-- Provided records follows --

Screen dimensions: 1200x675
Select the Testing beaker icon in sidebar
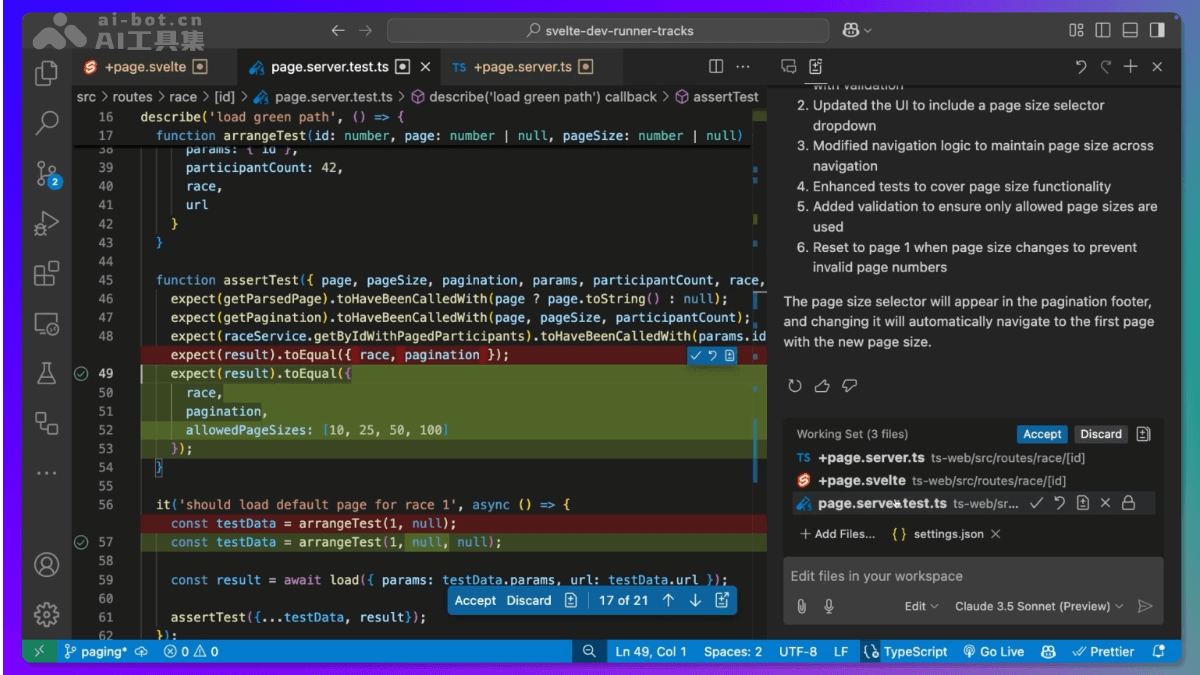pyautogui.click(x=47, y=372)
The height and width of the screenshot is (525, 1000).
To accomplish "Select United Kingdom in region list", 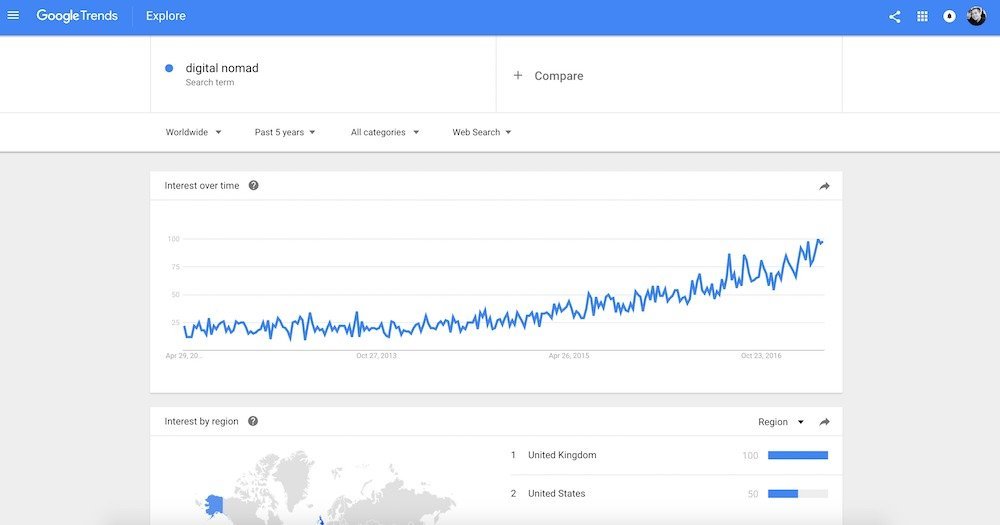I will click(669, 455).
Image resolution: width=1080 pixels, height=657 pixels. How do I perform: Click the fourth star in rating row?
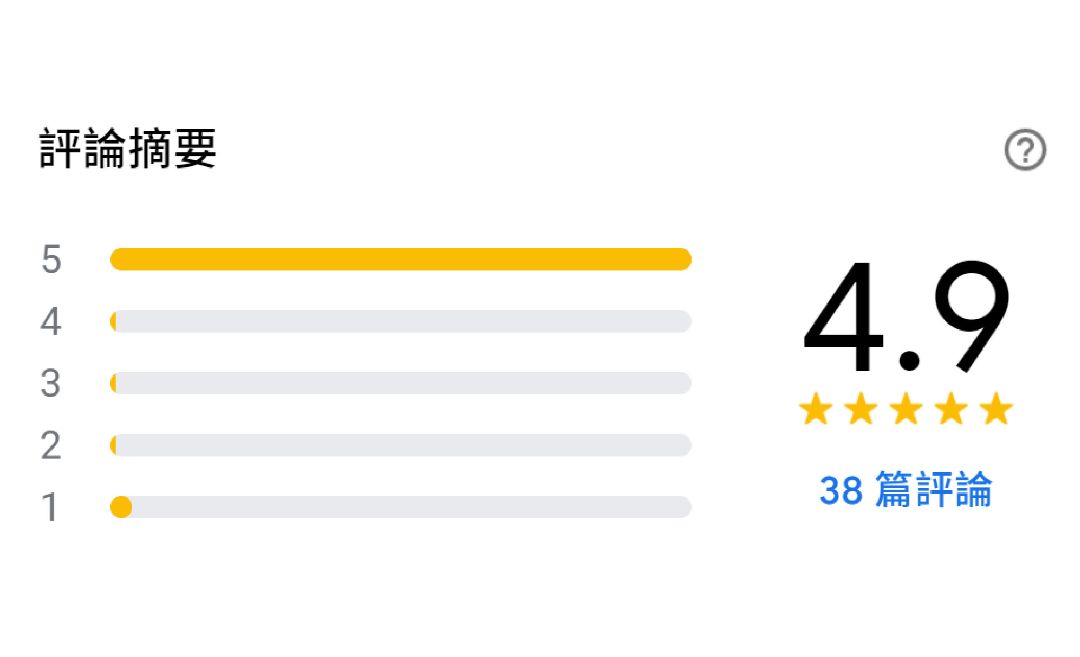click(x=951, y=409)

-- Provided records concluded --

Exercise prompt: Give back word for word the lines from the one containing "Image resolution: width=1080" through the final line of the data above. Pictures are to be left out.

Written reply:
Image resolution: width=1080 pixels, height=657 pixels. How do I perform: Click the fourth star in rating row?
click(x=951, y=409)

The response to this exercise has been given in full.